Church of Scotland in Business
◆ According to the Scottish Daily Express of March 27, 1971, the “Church of Scotland is big business—a £100 million plus concern.” Referring to the church as “the Kirk,” the paper went on to say: “The Kirk owns property all over Scotland with a conservative valuation of £100 million. The Kirk is Scotland’s biggest landlord apart from the State—an activity that reaps in £400,000 a year. The Kirk runs an investment trust with funds exceeding £10 million, and total investments of £14 million. The Kirk’s congregations alone produce an annual income in excess of £7 million, and with investments the total income is over £10 million a year. Administration costs little over £250,000. It all sounds very healthy, so healthy that one wonders why appeals for more cash never stop ringing in the ears of the people in the pews.”
◆ Italian authorities have uncovered a frightful situation in Italian children’s homes operated by religious and lay institutions. A magistrate has closed two homes and arrested a priest and a seminarian. Police are investigating 286 such homes in Rome. Children have been found suffering from malnutrition, tied naked to their beds and being sexually molested by supervisors. Unruly children were locked in rat-infested cellars. In some instances bed sheets were changed only once every two months. There was also evidence of children being tortured. The reason why a home was not closed when local authorities heard about the children being tortured was, as pointed out by the Guardian Weekly, due to “the benevolent protection of a local prelate” or because no place could be found for the children.
◆ Contrary to the customary procedure of having a woman give birth to a baby while lying in bed, Dr. Tucho Perrusi, an Argentine biologist advocates vertical delivery. He thinks that birth is made to be unnatural and extra painful when a woman is made to give birth while lying on her back. He contends that the instinctive position is vertical, and so he has designed a delivery chair that is now used popularly in Argentina. In centuries past a delivery chair was a common piece of furniture in a home. There are several advantages of vertical delivery, he contends. Gravity helps by preventing the baby from slipping back between contractions, which is common in horizontal delivery.
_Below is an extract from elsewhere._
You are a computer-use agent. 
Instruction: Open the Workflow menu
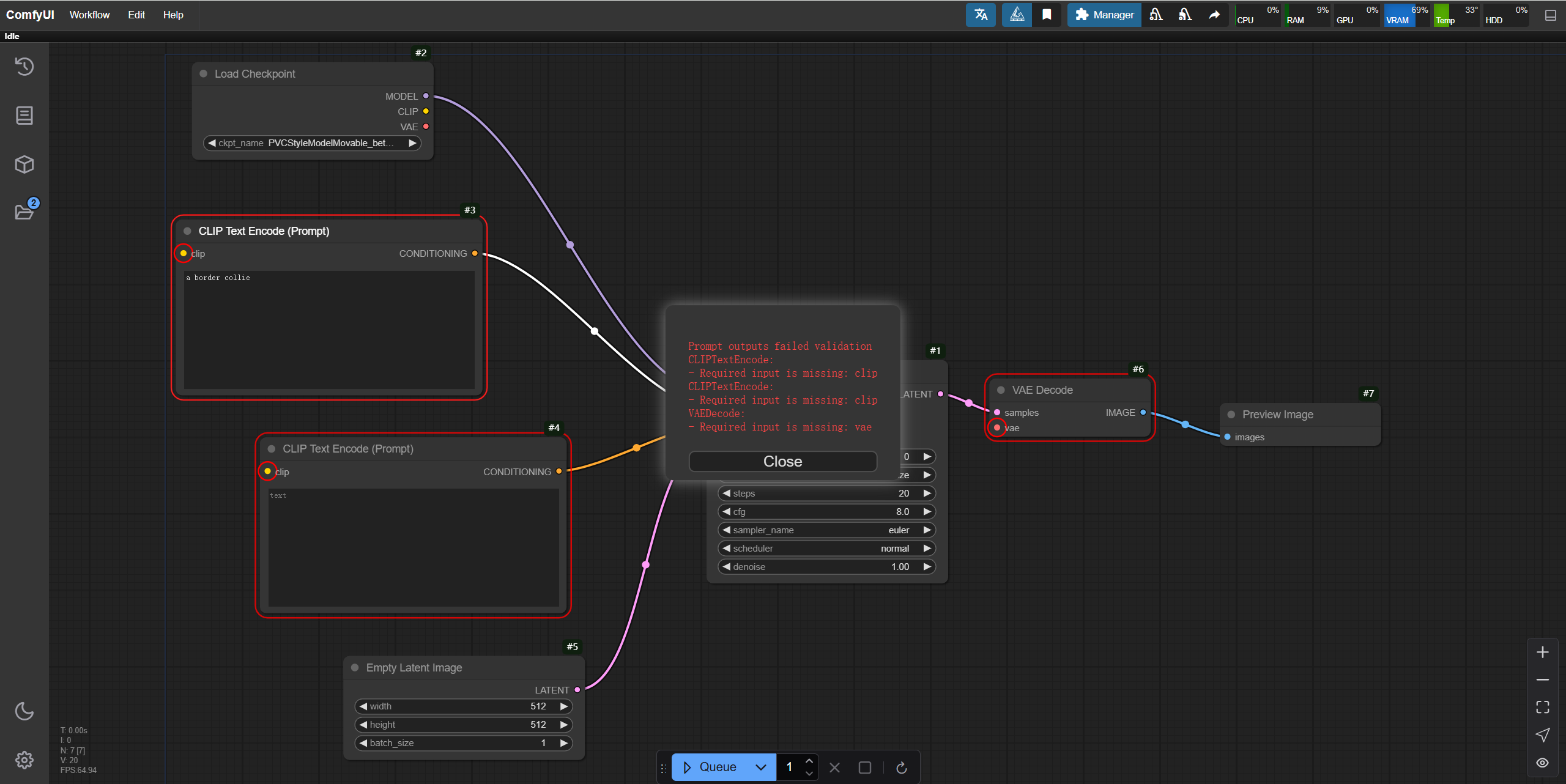tap(89, 15)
◆ Among American veterans of the Vietnam war drug addiction is proving to be far more widespread than had been anticipated. According to officials of the Veterans Administration, the problem is comparable to that of venereal disease and alcoholism among veterans of World War II. An estimated 10 percent of the returning Vietnam veterans have a major dependency on drugs.
Operating Without Blood
◆ In the March 29, 1971, issue of JAMA, the Journal of the American Medical Association, it was observed that in thirteen patients who had sustained major blood loss Ringer’s solution was given in place of blood transfusion. The results were good. In conclusion the article said: “It may be estimated that the number of transfused units of blood could be reduced by 50% if physicians would use crystalloid solutions for fluid resuscitation in place of the initial 1 or 2 units of blood employed for volume expansion. . . . The fact that crystalloid solution alone, in the absence of artificial colloid solution, was able to be employed successfully in high-trauma surgery of adults with blood loss up to 1,200 ml is offered as support and encouragement for this practice.”